Storage Spaces Performance Woes

     

So after being quite happy with the SSD performance of Storage Spaces, it turned worse. I realized this by accident, but now it seems persistent. After reboots, SS performance randomly drops to a very specific level, i.e. it’s the same low values every time it happens. The only workaround is to keep rebooting until performance is restored.

Pretty bad. It almost feels like sometimes PCI-E fails to get 3.0 mode and falls back to 2.0. I really don’t know. I checked for an updated BIOS but there’s none. I’ve also tried to enforce PCI-E 3.0 via the BIOS but to no avail. Then I updated the LSI BIOS, firmware and drivers, still no improvement. It may also be a SS bug, but I just can’t figure this out. Has anyone faced a similar issue?

Update: I’ve dug deeper but to no avail.

I tried to find a pattern, but there’s none. It goes like this: fast, slow, slow, fast, slow, slow, slow, fast, fast, fast, slow, slow, slow, fast, slow, slow, slow, fast, slow, slow, slow, fast, slow, fast. Figure that out!

I also tried to find a change in configuration. I generated a full AIDA system report both for a slow and a fast boot and compared the results. Of course I didn’t find any meaningful difference. I also checked out the logs in the Event Viewer, pretty much all of them, but nope, nothing.

Then I thought that maybe one of the HBAs fails to initialize properly so I created two VDs corresponding to the SSDs connected to each HBAs, then benchmarked them separately.
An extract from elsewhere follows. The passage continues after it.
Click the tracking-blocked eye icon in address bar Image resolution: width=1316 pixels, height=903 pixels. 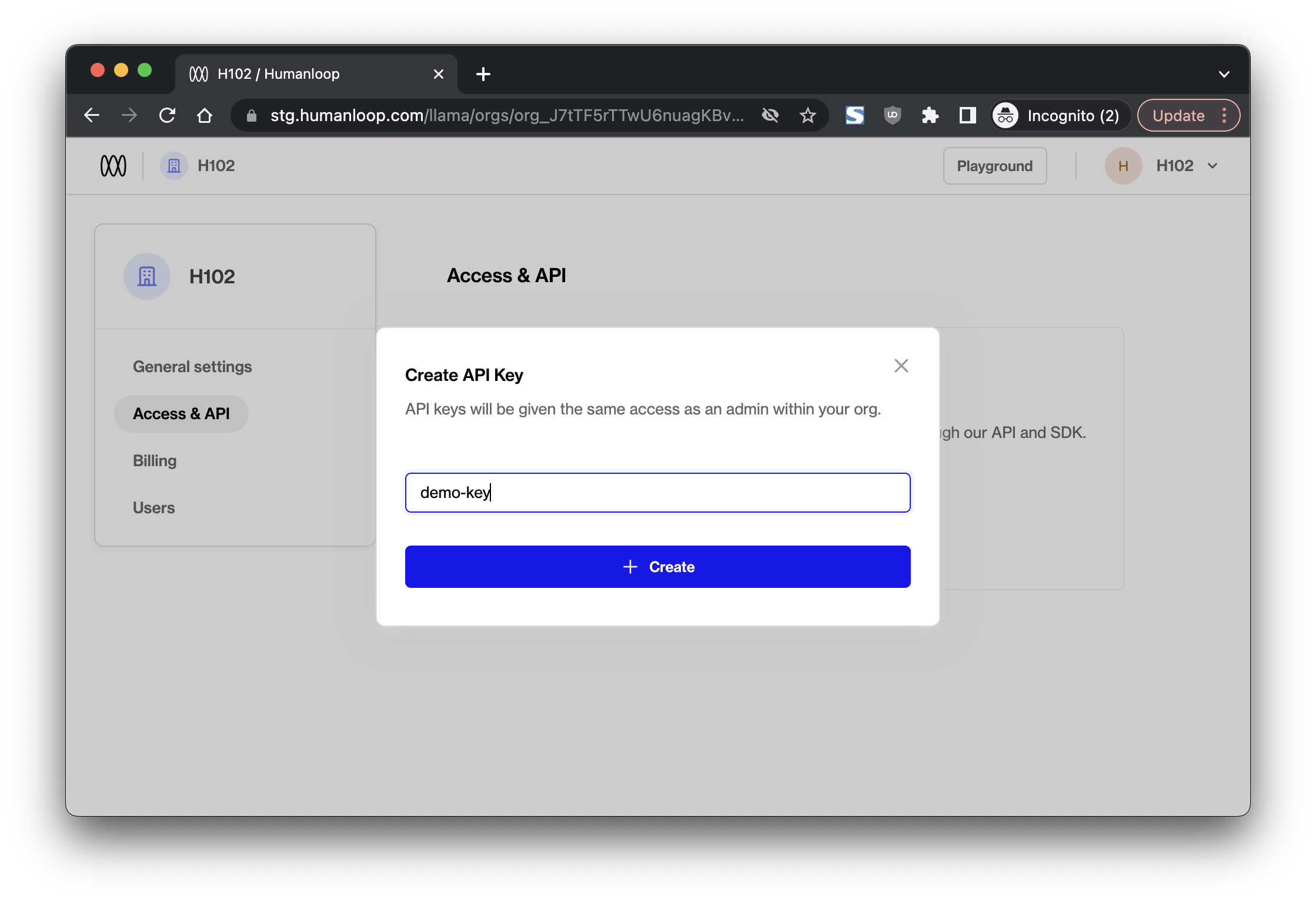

Guess what, they provided roughly half the performance of a “fast” boot, that’s actually almost the same performance as the “slow” full array. So when I get a “slow” boot and 2.5M writes with a full 24 SSD array, then I split the array and perform a test on a 12 SSD array, it’s also about 2.5M (without rebooting). That means it’s not the SSDs or the HBA that’s failing but Storage Spaces itself.

At this point I can’t think of anything else than a bug in SS. Unfortunately I don’t have 2 months or so to cut through a horde of outsourced helpdesk agents to get to an actual engineer, then another 1 to track it down. So I’ll prolly just leave it as it is and keep rebooting when the shit hits the fan…